Extrait fourni:
Dans d’autres zones du pays, la situation humanitaire reste difficile, a poursuivi M. Lowcock.  À Roukban, à la frontière avec la Jordanie, l’ONU coopère avec le Croissant-Rouge syrien et l’Organisation se tient prête à apporter une assistance humanitaire dans le cadre de convois interinstitutions.  Mais les organisations sont dans l’attente d’un accord du Gouvernement syrien, ainsi que des garanties de la part de la Syrie, de la Fédération de Russie, des forces de la coalition internationale, de la Jordanie et des garanties écrites des groupes armés non étatiques. 

Dans le nord de la Syrie, quelque 153 000 personnes ont pu retourner à Raqqa depuis octobre dernier, même si les conditions de vie n’y sont pas appropriées du fait des engins explosifs et des risques de contamination.  Depuis le début de l’année, des efforts sont entrepris pour renforcer les actions de déminage, y compris des actions d’éducation destinées aux populations.  À Deïr el-Zor, l’attention est maintenant focalisée sur la dernière enclave de Daech en Syrie.  La zone est habitée par environ 20 000 civils et des tracts y sont jetés par avion, invitant les populations à se déplacer avant le début de l’offensive.

Le Secrétaire général adjoint a terminé son exposé en revenant sur l’accord d’hier concernant Edleb.  Selon lui, les populations qui vivent dans cette province doivent désormais se demander « s’il s’agit d’une suspension d’exécution ou du début d’un répit, le premier petit éclat de lumière au bout du tunnel le plus sombre ».

M. JAMES JEFFREY (États-Unis) s’est dit d’emblée attristé par les tragiques pertes de vies humaines causées par la destruction de l’avion russe hier.  « Cet incident regrettable nous rappelle la nécessité de trouver une solution permanente, pacifique et politique au conflit, conformément à la résolution 2254 du Conseil de sécurité », a-t-il déclaré.  Pour trois millions de Syriens, a-t-il poursuivi, Edleb est le dernier espoir d’échapper au « régime de terreur » de Bashar Al-Assad.  Beaucoup de ces gens, 1,4 million pour être exact, ont déjà fui leur maison auparavant.  Comme l’a déclaré le Président Donald Trump, « Bashar Al-Assad de Syrie ne doit pas attaquer imprudemment Edleb », car il n’y a pas de solution militaire à ce conflit, a mis en garde le représentant.  La Russie veut que le monde croie que « tout reviendra à la normale » à l’issue d’une campagne militaire.  C’est pourquoi ils demandent, selon M. Jeffrey, « les trois R »: la Reconnaissance du régime; l’argent de la Reconstruction; et la pression exercée sur les pays voisins pour qu’ils renvoient les Réfugiés chez eux avant que les conditions de sécurité ne le permettent.

Jeu de données:
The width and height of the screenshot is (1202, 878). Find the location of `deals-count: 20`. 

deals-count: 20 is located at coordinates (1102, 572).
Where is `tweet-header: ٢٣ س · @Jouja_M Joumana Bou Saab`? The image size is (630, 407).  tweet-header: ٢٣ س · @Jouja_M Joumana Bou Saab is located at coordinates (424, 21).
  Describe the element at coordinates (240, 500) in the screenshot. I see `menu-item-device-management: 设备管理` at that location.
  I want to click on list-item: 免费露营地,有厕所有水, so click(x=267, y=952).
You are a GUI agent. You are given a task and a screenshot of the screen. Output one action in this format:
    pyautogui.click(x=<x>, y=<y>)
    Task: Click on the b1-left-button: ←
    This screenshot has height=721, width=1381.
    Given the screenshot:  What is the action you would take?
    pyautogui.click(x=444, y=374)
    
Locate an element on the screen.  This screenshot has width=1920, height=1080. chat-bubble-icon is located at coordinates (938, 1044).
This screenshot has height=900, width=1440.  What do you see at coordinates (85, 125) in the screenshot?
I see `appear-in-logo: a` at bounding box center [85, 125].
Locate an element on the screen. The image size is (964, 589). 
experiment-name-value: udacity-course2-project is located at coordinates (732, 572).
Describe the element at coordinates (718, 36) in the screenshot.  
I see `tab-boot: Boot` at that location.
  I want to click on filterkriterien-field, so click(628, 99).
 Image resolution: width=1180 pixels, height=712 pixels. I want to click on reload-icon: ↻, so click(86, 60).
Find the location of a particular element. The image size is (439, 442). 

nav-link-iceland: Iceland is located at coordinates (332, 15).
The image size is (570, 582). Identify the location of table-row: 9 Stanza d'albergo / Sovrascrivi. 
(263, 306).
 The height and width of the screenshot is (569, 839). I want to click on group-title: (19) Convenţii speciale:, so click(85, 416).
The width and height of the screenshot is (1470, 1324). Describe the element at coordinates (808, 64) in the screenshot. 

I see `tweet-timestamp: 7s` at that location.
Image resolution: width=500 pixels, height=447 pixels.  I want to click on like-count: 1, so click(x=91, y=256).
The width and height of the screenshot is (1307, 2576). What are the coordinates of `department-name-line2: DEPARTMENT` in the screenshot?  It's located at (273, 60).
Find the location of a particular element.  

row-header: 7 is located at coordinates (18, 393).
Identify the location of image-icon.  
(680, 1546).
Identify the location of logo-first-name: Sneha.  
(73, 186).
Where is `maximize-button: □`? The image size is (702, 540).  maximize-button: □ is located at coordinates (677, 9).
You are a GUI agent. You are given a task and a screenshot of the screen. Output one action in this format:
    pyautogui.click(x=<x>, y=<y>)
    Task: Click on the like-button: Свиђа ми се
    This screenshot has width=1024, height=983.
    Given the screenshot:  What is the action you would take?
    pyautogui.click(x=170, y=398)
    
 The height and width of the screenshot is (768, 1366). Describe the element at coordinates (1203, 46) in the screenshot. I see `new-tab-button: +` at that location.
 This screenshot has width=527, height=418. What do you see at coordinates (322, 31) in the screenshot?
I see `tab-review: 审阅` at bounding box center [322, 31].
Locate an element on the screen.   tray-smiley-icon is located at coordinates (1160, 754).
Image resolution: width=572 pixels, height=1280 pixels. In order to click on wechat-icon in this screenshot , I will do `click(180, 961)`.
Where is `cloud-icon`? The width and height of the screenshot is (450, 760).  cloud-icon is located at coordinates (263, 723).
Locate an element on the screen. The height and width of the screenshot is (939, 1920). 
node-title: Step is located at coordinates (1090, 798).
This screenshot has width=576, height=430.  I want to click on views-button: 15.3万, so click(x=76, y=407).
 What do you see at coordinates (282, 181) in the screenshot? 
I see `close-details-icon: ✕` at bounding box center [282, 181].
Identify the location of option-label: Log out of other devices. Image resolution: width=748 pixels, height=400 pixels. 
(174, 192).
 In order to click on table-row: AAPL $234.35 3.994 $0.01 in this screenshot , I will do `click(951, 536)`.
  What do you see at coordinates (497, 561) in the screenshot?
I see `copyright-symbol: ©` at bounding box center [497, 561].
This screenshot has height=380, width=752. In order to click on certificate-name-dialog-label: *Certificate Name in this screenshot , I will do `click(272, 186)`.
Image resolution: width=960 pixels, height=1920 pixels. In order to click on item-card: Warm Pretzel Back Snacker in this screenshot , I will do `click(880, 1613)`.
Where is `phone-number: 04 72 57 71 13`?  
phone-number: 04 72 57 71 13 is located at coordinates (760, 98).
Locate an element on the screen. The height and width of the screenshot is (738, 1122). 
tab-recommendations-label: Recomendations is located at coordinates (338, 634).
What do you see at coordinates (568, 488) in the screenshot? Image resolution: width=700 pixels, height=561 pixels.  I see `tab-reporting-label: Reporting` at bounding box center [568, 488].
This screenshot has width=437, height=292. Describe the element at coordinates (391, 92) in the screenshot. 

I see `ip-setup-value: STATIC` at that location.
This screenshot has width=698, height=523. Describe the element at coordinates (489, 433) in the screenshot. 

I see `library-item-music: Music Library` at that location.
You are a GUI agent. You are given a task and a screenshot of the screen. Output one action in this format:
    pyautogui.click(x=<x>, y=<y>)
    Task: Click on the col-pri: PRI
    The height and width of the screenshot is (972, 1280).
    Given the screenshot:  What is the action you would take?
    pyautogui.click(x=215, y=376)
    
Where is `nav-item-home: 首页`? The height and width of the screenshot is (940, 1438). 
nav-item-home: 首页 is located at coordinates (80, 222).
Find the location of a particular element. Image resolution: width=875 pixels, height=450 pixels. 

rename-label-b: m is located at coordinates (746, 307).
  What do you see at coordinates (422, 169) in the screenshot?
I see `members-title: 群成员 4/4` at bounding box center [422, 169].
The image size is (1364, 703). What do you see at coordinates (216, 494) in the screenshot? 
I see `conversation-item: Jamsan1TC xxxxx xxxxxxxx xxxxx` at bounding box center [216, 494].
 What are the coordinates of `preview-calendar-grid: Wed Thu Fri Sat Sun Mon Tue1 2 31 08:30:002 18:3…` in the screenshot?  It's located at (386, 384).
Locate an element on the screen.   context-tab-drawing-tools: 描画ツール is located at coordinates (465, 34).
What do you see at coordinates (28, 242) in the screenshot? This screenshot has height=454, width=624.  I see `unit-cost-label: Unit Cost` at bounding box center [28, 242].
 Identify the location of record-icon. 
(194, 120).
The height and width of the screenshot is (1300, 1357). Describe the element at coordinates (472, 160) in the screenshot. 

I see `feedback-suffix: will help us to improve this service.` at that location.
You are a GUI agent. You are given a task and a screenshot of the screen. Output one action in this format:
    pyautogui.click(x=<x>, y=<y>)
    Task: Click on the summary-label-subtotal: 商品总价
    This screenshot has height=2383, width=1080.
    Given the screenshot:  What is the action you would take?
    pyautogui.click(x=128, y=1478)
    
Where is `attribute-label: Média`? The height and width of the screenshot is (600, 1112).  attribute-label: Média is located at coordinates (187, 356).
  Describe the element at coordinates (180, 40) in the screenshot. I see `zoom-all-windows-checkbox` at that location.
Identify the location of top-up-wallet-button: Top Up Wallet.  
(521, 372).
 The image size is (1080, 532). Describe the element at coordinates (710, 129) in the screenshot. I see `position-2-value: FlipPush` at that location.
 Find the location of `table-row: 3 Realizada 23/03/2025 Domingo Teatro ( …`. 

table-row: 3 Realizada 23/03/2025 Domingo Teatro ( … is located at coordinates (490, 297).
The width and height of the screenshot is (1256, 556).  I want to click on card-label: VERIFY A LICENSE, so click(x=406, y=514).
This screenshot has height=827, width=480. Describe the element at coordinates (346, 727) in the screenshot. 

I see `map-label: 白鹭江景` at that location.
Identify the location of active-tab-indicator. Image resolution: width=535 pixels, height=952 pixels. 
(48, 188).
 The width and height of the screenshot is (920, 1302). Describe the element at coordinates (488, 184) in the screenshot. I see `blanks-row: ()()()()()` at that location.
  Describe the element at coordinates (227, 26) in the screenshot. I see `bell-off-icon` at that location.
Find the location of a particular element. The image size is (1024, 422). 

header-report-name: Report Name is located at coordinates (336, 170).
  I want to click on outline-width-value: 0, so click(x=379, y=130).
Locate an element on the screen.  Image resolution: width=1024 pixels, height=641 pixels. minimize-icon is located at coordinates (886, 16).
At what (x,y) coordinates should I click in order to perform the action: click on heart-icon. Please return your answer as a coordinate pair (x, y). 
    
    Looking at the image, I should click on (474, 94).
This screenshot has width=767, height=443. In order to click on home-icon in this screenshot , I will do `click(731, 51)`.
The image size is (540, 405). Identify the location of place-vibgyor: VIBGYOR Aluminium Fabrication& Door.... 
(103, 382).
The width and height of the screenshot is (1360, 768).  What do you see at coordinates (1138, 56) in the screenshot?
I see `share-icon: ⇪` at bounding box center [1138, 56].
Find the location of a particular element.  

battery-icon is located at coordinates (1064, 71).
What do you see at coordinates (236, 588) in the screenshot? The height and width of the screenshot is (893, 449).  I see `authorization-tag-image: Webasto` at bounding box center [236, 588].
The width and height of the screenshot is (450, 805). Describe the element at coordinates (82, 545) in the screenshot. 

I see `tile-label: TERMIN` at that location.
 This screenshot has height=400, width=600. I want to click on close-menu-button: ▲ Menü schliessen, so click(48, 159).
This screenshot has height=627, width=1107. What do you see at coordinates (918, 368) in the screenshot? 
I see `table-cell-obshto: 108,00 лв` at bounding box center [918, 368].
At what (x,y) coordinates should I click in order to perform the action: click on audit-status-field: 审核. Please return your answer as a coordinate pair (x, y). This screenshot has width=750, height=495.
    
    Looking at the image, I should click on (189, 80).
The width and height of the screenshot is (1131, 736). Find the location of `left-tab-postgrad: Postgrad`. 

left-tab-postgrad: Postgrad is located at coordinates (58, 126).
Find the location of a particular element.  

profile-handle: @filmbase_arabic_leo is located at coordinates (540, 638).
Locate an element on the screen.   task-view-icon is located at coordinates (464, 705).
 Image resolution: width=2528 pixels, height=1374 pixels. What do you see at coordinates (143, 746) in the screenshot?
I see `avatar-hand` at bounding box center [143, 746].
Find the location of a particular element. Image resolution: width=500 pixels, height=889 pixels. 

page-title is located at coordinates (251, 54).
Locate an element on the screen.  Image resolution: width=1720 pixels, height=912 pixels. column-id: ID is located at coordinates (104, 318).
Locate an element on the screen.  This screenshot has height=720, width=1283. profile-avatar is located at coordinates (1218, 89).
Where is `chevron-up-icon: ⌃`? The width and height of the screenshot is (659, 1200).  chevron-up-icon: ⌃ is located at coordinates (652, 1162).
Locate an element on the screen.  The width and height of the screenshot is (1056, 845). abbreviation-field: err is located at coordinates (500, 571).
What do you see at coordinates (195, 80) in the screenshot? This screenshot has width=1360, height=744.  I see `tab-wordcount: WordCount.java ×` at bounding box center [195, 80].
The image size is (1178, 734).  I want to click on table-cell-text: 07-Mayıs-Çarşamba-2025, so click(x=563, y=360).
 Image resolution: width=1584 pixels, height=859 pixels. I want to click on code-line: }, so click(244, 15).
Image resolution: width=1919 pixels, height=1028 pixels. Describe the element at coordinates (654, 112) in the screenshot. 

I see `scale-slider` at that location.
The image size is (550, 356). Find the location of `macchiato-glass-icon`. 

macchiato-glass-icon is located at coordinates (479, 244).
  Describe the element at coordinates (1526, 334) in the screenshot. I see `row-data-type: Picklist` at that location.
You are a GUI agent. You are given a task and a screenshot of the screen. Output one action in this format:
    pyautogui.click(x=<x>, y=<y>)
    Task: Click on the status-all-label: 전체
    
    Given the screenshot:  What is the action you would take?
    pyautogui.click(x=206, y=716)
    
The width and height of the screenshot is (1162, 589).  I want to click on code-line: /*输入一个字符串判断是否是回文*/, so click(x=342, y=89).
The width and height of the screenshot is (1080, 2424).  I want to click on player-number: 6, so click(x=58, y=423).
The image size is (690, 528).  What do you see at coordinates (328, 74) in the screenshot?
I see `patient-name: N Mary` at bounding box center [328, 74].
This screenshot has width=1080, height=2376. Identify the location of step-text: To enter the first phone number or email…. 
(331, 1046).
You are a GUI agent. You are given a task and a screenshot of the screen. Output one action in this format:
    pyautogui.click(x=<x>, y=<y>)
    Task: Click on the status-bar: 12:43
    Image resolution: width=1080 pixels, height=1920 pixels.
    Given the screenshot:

Travail demandé:
Rédigez la suite du compte rendu sur la situation en Syrie en reprenant après sa dernière phrase.

Corrigé:
« Mais Assad et les hommes de main qui ont déclenché ces atrocités ne seront jamais les bienvenus dans le monde des nations civilisées », a tranché la délégation américaine.  « Ils n’obtiendront aucune aide pour reconstruire, certainement pas de nous.  Je ne peux imaginer qu’un autre gouvernement puisse expliquer à son peuple pourquoi il enverrait de l’aide au régime barbare d’Assad. »  Pour le représentant, il n’y aura pas de stabilité en Syrie tant que l’Iran et les forces qui agissent pour son compte seront stationnés dans le pays.  « Ces combattants sont responsables de certaines des violences les plus flagrantes perpétrées lors de cette guerre.  Ils ont dirigé la campagne du régime visant à affamer et à l’abandon.  Et maintenant, ils sont à la porte d’Israël.  C’est inacceptable. »  Si la Russie souhaite ramener la paix en Syrie, elle doit s’assurer que l’Iran et ses milices quittent la Syrie une fois pour toutes, a exigé la délégation.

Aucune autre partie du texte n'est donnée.